Oceans of Slumber – Winter
While I’m immersing myself more and more in the wonders that are the new progressive metal movement with bands like Leprous, Haken, TesseracT and Hypno5e to name but a few (or the Australian spearheads of Voyager, Caligula’s Horse and Chaos Divine), feeling more and more detached from the old school rock and metal roots, along comes this Texan powerhouse out of the blue and tears down all prejudices I might have had. Old school does not necessarily equal outdated. At least when you’re mixing the cocktail like nobody else did before. And that Oceans of Slumber are doing – and more. Take the best from doom, black, death and classic heavy metal, fuse it with good old classic rock, southern blues and add a fair dose of jazz and classical. Cook (read: record) it with a bunch of extremely skillful players, who never miss the heart, soul and emotions in all the technicality. And you might get a slight idea what Oceans of Slumber’s “Winter” is all about.
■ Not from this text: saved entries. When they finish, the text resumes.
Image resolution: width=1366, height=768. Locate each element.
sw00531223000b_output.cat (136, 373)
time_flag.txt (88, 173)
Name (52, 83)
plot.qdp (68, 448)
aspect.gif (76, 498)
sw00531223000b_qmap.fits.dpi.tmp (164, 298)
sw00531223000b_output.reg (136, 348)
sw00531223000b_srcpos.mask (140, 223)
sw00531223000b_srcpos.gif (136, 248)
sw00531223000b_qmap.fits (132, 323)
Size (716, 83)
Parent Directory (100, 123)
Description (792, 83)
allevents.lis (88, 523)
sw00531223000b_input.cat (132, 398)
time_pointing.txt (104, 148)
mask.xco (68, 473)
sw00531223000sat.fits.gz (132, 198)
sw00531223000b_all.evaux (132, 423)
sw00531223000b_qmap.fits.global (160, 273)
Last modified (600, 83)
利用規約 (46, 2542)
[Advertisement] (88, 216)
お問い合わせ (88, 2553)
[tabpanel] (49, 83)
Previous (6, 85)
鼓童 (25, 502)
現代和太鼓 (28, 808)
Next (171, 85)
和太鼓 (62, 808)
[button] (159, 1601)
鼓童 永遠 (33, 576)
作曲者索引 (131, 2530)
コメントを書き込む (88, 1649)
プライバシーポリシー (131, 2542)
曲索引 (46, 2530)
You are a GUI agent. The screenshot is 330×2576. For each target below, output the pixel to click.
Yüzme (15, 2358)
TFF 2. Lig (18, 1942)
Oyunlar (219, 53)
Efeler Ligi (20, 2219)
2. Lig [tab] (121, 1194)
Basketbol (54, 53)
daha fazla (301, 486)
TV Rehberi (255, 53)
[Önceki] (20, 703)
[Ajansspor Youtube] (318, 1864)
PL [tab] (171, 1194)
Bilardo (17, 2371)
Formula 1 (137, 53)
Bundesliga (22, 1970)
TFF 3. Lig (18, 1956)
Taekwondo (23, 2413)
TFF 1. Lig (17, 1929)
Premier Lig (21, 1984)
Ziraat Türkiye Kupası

It is their second full length album already, but the first one featuring the outstanding lead vocals of Cammie Gilbert. The band from Houston already put out an EP following Cammie‘s inclusion in 2015, consisting mostly of cover version from bands as diverse as Candlemass, Led Zeppelin, Emperor and Pink Floyd. But these four bands are actually a good indication of what Oceans of Slumber are capable of merging into one coherent sound.
The opening title track is covering already the whole aforementioned spectrum. Cammie‘s dark and evocative timbre of clean vocals create some thrilling and chilling dynamics juxtaposed with the diverse harsh vocals provided by the string section. And despite clocking in at just short of eight minutes, it flies by in no time and leaves you craving for more. And luckily there is much more to come. Hard on its heels follows the dark ‘Devout’, transforming seamlessly from a doomy beginning to insane high speed blastbeats and culminating in a grandiose guitar solo. Their subsequent take on The Moody Blues’ ‘Nights in White Satin’ could quite likely divide music enthusiasts, as the blastbeat guitar solo section could be considered as heresy by some. But seriously, it just works so well that I can’t help but love it. Closing off Side A (yes, I discovered it on vinyl) is a beautiful, simple ‘Lullaby’. A melody Cammie’s family passed down through generations, highlighting her gorgeous voice and Bass player Keegan Kelly providing some atmospheric flageolets.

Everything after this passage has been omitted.